--- Your goal ---
The reply must contain all of the records, unchanged.

Stored data
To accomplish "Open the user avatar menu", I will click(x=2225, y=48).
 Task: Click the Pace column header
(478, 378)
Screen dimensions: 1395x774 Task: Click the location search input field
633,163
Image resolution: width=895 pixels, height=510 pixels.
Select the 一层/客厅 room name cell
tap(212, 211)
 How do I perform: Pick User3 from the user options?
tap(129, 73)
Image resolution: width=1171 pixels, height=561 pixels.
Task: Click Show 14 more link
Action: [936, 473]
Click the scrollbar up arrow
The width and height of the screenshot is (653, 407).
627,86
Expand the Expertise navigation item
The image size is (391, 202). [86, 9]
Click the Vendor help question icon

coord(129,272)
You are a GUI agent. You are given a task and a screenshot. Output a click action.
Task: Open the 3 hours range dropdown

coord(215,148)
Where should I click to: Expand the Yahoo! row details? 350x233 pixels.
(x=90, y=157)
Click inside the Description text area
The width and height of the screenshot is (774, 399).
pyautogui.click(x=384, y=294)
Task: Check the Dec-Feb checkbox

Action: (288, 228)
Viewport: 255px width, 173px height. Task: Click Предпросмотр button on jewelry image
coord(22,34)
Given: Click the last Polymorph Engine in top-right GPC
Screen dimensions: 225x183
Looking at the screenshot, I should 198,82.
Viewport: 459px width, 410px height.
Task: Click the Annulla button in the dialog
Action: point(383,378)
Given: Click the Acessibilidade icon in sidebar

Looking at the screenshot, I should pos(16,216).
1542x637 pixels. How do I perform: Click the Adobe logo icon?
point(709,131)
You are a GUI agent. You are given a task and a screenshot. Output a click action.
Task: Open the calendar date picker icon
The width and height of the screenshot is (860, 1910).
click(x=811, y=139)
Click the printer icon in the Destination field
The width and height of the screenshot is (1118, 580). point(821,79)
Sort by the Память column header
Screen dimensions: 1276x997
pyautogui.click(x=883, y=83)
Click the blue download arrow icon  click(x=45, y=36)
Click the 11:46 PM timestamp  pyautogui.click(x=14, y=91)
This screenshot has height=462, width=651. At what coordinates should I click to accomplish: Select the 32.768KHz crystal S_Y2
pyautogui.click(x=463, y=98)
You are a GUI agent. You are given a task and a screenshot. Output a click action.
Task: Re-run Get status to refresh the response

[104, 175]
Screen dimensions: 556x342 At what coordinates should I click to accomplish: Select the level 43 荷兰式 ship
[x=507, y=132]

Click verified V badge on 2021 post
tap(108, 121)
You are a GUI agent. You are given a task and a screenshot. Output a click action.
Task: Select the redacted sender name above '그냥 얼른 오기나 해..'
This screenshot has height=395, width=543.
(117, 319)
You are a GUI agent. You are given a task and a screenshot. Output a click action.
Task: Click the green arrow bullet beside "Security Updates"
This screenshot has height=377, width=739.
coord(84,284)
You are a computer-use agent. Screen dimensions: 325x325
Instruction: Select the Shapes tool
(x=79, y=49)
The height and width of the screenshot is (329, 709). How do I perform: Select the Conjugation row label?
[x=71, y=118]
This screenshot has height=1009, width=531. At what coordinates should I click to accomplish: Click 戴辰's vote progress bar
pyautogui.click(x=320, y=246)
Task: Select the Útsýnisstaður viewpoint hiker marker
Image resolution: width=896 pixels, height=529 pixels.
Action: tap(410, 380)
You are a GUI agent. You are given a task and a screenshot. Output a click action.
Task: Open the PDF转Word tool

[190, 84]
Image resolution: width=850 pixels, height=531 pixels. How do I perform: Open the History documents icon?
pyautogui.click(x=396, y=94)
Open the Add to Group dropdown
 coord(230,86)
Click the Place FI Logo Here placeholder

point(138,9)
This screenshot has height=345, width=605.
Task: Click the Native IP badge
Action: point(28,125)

--- Worked solution ---
To accomplish "Open the user avatar menu", I will click(x=2225, y=48).
 Task: Click the Pace column header
(478, 378)
Screen dimensions: 1395x774 Task: Click the location search input field
633,163
Image resolution: width=895 pixels, height=510 pixels.
Select the 一层/客厅 room name cell
tap(212, 211)
 How do I perform: Pick User3 from the user options?
tap(129, 73)
Image resolution: width=1171 pixels, height=561 pixels.
Task: Click Show 14 more link
Action: [936, 473]
Click the scrollbar up arrow
The width and height of the screenshot is (653, 407).
627,86
Expand the Expertise navigation item
The image size is (391, 202). [86, 9]
Click the Vendor help question icon

coord(129,272)
You are a GUI agent. You are given a task and a screenshot. Output a click action.
Task: Open the 3 hours range dropdown

coord(215,148)
Where should I click to: Expand the Yahoo! row details? 350x233 pixels.
(x=90, y=157)
Click inside the Description text area
The width and height of the screenshot is (774, 399).
pyautogui.click(x=384, y=294)
Task: Check the Dec-Feb checkbox

Action: (288, 228)
Viewport: 255px width, 173px height. Task: Click Предпросмотр button on jewelry image
coord(22,34)
Given: Click the last Polymorph Engine in top-right GPC
Screen dimensions: 225x183
Looking at the screenshot, I should 198,82.
Viewport: 459px width, 410px height.
Task: Click the Annulla button in the dialog
Action: point(383,378)
Given: Click the Acessibilidade icon in sidebar

Looking at the screenshot, I should pos(16,216).
1542x637 pixels. How do I perform: Click the Adobe logo icon?
point(709,131)
You are a GUI agent. You are given a task and a screenshot. Output a click action.
Task: Open the calendar date picker icon
The width and height of the screenshot is (860, 1910).
click(x=811, y=139)
Click the printer icon in the Destination field
The width and height of the screenshot is (1118, 580). point(821,79)
Sort by the Память column header
Screen dimensions: 1276x997
pyautogui.click(x=883, y=83)
Click the blue download arrow icon  click(x=45, y=36)
Click the 11:46 PM timestamp  pyautogui.click(x=14, y=91)
This screenshot has height=462, width=651. At what coordinates should I click to accomplish: Select the 32.768KHz crystal S_Y2
pyautogui.click(x=463, y=98)
You are a GUI agent. You are given a task and a screenshot. Output a click action.
Task: Re-run Get status to refresh the response

[104, 175]
Screen dimensions: 556x342 At what coordinates should I click to accomplish: Select the level 43 荷兰式 ship
[x=507, y=132]

Click verified V badge on 2021 post
tap(108, 121)
You are a GUI agent. You are given a task and a screenshot. Output a click action.
Task: Select the redacted sender name above '그냥 얼른 오기나 해..'
This screenshot has height=395, width=543.
(117, 319)
You are a GUI agent. You are given a task and a screenshot. Output a click action.
Task: Click the green arrow bullet beside "Security Updates"
This screenshot has height=377, width=739.
coord(84,284)
You are a computer-use agent. Screen dimensions: 325x325
Instruction: Select the Shapes tool
(x=79, y=49)
The height and width of the screenshot is (329, 709). How do I perform: Select the Conjugation row label?
[x=71, y=118]
This screenshot has height=1009, width=531. At what coordinates should I click to accomplish: Click 戴辰's vote progress bar
pyautogui.click(x=320, y=246)
Task: Select the Útsýnisstaður viewpoint hiker marker
Image resolution: width=896 pixels, height=529 pixels.
Action: tap(410, 380)
You are a GUI agent. You are given a task and a screenshot. Output a click action.
Task: Open the PDF转Word tool

[190, 84]
Image resolution: width=850 pixels, height=531 pixels. How do I perform: Open the History documents icon?
pyautogui.click(x=396, y=94)
Open the Add to Group dropdown
 coord(230,86)
Click the Place FI Logo Here placeholder

point(138,9)
This screenshot has height=345, width=605.
Task: Click the Native IP badge
Action: point(28,125)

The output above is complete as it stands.